From the entries below, list each line with "Given".

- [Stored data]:
»»

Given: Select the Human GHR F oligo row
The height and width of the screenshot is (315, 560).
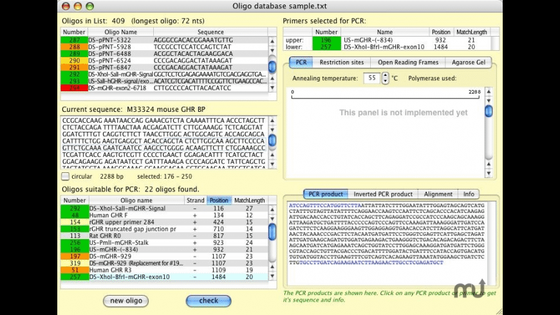Looking at the screenshot, I should click(164, 215).
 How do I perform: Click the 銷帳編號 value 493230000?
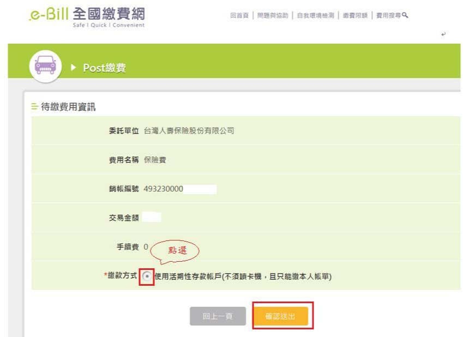(x=163, y=189)
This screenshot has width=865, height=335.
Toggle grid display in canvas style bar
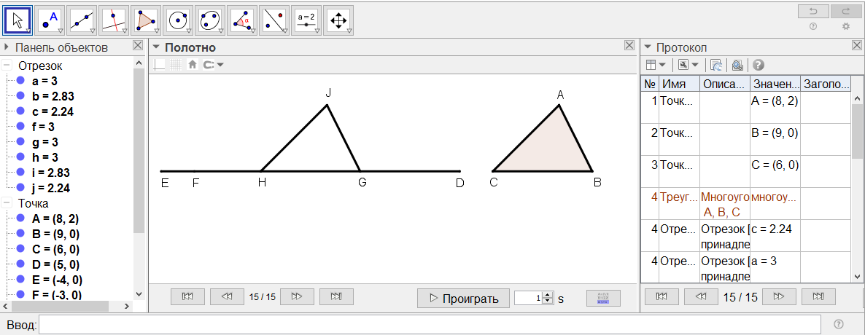(176, 65)
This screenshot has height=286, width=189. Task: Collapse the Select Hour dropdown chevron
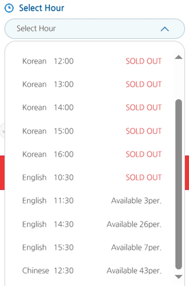[x=164, y=29]
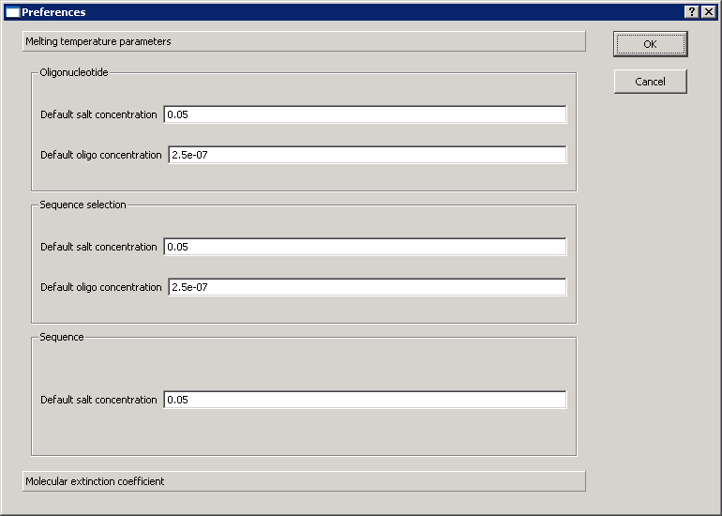Click the Sequence group box title

[x=62, y=337]
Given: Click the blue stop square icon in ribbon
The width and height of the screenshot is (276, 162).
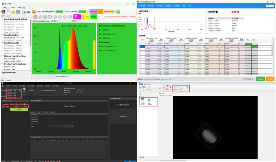Looking at the screenshot, I should pos(171,87).
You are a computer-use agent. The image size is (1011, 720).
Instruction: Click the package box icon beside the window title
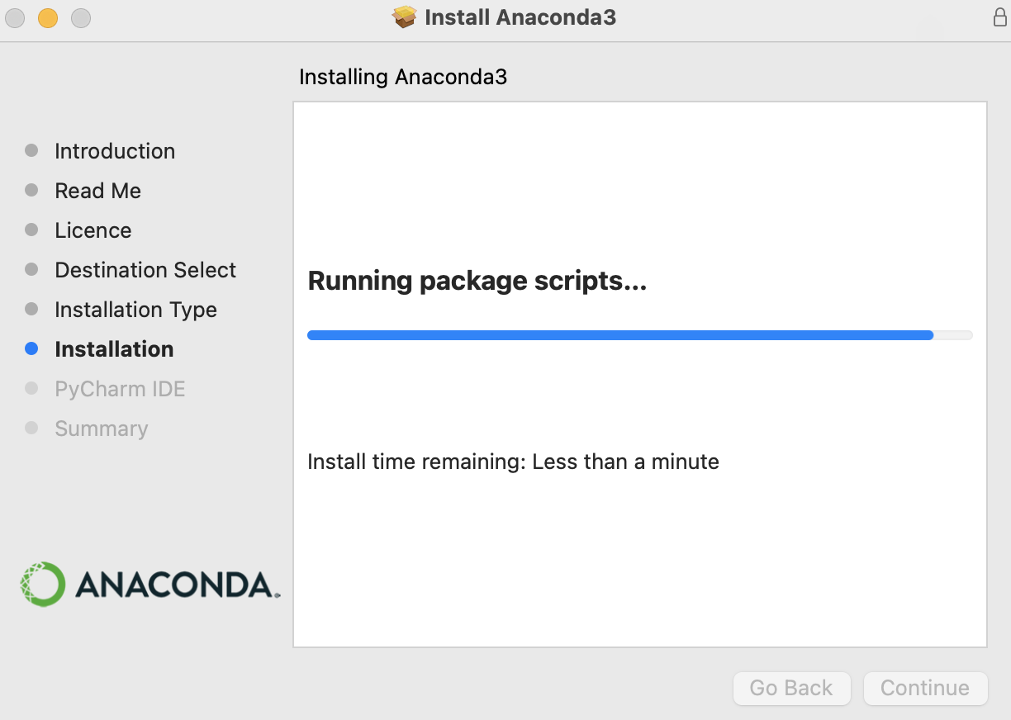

««

- [Output below]:
Given: Select the Human GHR F oligo row
Given: Click the blue stop square icon in ribbon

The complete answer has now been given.